Хорошо было известно, что Куприн много пил. Много пили герои его повестей и рассказов: пехотные офицеры, балаклавские рыбаки — «листригоны», матросы в знаменитом одесском «Гамбринусе». Да и кто не пил тогда в России? Пили студенты и мужики, пили чиновники и интеллигенты, пил рабочий простой люд. Недаром в одном из рассказов, мало известном советским читателям, написанном за границей, вспоминая тяжелые времена и как бы оправдываясь, с горькой усмешкой Куприн приводил библейские слова из притч царя Соломона:
«Не царям, Лемуил, пить вино и не князьям сикеру. Дайте сикеру погибающему и вино — огорченному душою. Пусть он выпьет, и забудет бедность свою, и не вспомнит больше о своем страдании».
Временами он был буен, нетерпим, был вызывающе дерзок с неполюбившимися людьми, умел зло посмеяться.
Ко мне, застенчивому и молчаливому юнцу, Куприн относился с неизменной благожелательностью, таскал по кабачкам, по благотворительным концертам, где его почтительно окружали толпы курсисток и студентов.
А бывало и так: однажды в винном погребке на Невском, сидя за уставленным бутылками столом, что-то рассказывая о себе, он строго посмотрел на меня, спросил:
— Рассказ «Штабс-капитан Рыбников», молодой человек, изволили читать?
Я смутился, покраснел. Разумеется, знаменитый купринский рассказ я знал почти наизусть, но похвастать этим постеснялся.
— Вот и видно, что не читал! — утвердительно заключил Куприн.
Был ли он равнодушен к тогдашней своей славе и сыпавшимся похвалам? В широкой своей известности он был уверен. Не всегда такая уверенность подтверждалась. Помню, позднею ночью мы возвращались из «Бродячей собаки» (в Петербурге был и такой литературный кабачок-кабаре), шли через мощенное крупным булыжником Марсово поле. Возле Лебяжьей канавки к нашей шумной компании подошел городовой. Куприн с ним поспорил, грозно спросил:
— Писателя Куприна знаешь?
Разумеется, городовой о писателях не знал и не слышал. Он погрозил нам полицейским околотком, посоветовал возвращаться домой.

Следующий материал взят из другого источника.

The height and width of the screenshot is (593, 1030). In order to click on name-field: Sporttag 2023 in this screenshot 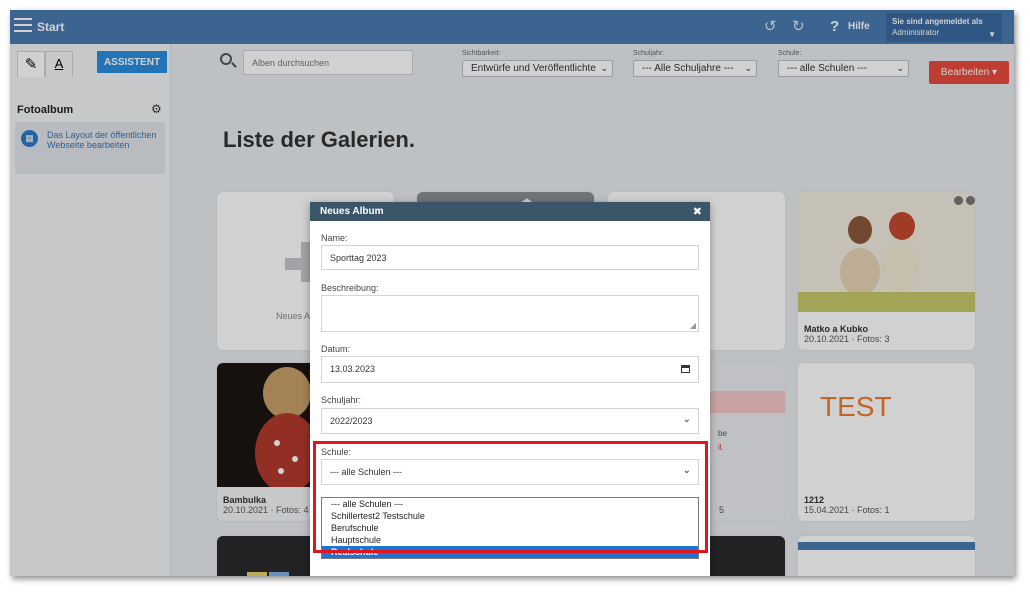, I will do `click(510, 258)`.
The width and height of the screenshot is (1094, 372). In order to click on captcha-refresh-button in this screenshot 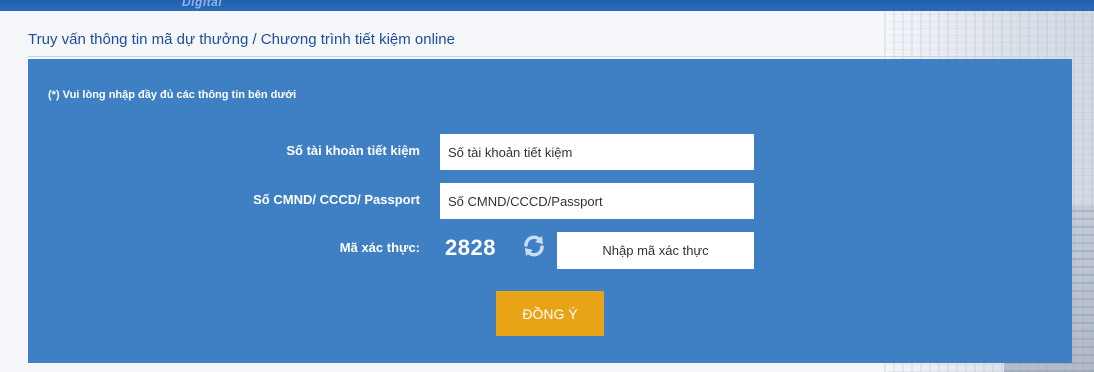, I will do `click(534, 246)`.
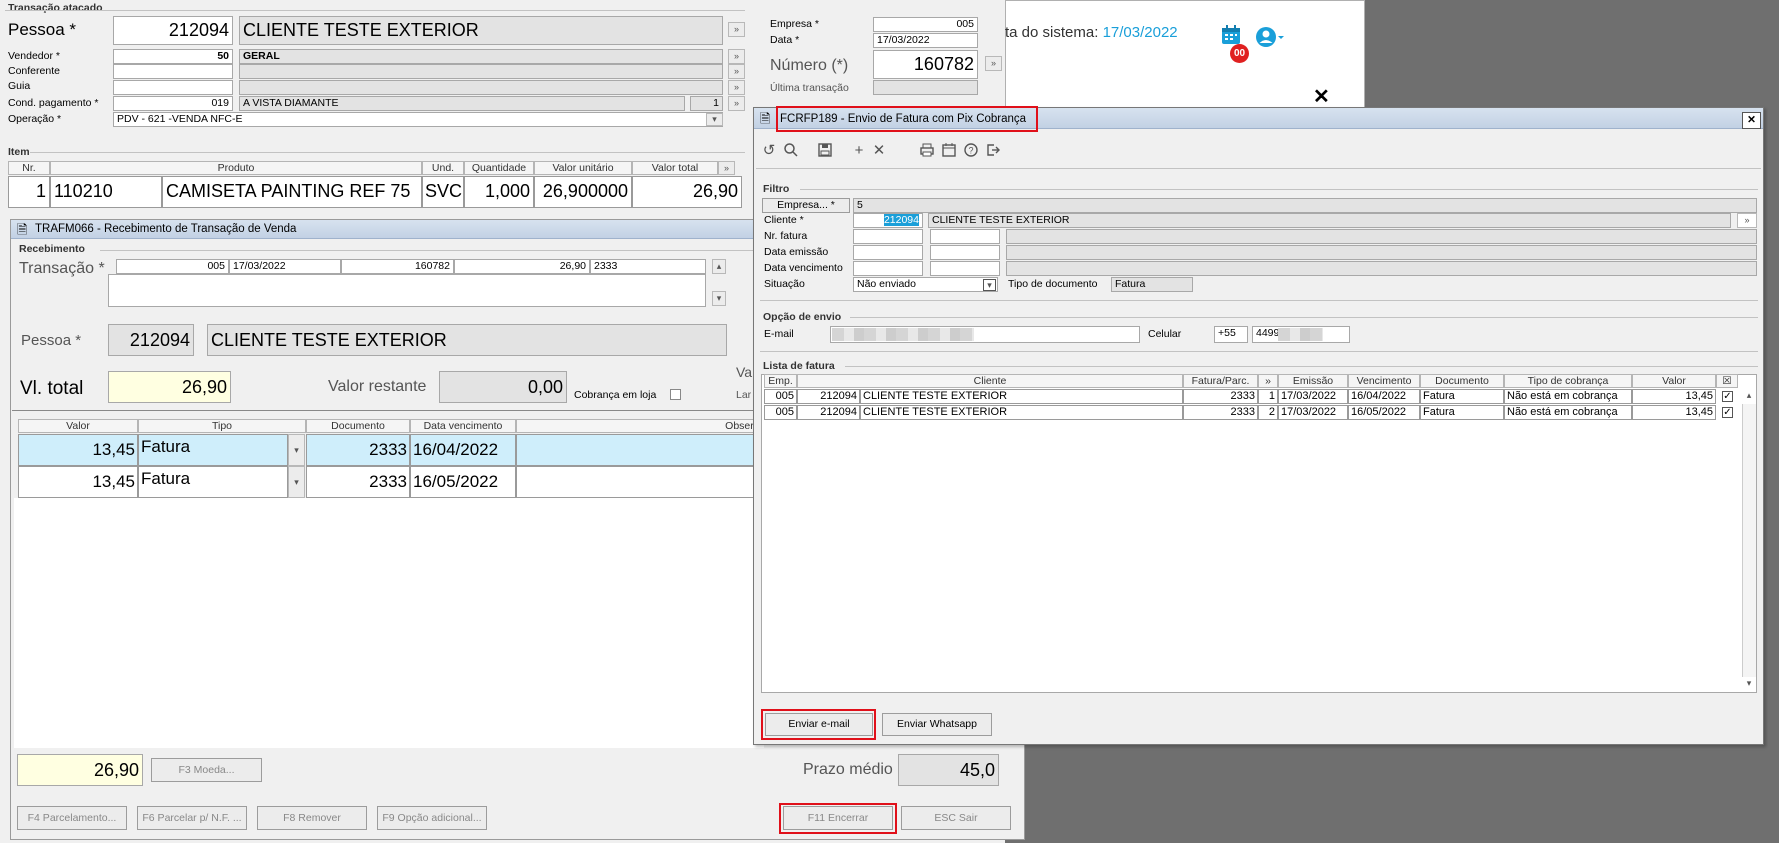 This screenshot has width=1779, height=843. I want to click on cancel-icon: ✕, so click(879, 151).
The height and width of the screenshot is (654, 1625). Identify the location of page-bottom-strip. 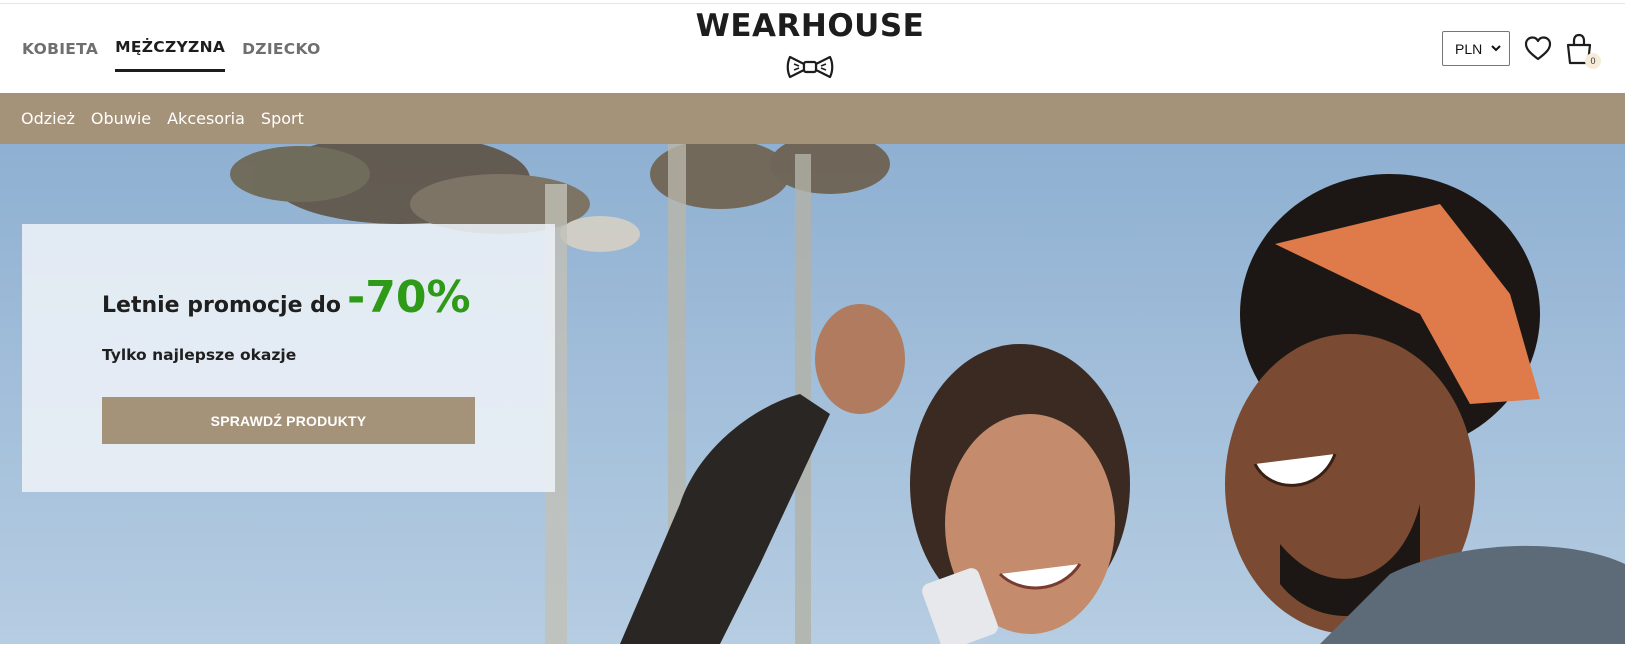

Уже многое забылось, стерлось в памяти от тех отдаленных времен, когда мы встречались. Слишком молод, застенчив был я, редки и случайны были встречи. Но уже и тогда с юношеской зоркостью я наблюдал Куприна, окружавших его людей, от которых он так разительно отличался. Мне нравилось его татарское, смуглое, породистое лицо, светившееся скрытой духовной красотою, его музыкальные, выразительные руки, изящные крупные раковины ушей. Было в нем что-то детское, простодушное. Да и любил, и знал он детей, хорошо знал животных, умел о них трогательно рассказывать, знал простых людей, а эти простые, не искушенные богатством и властью люди его искренно любили.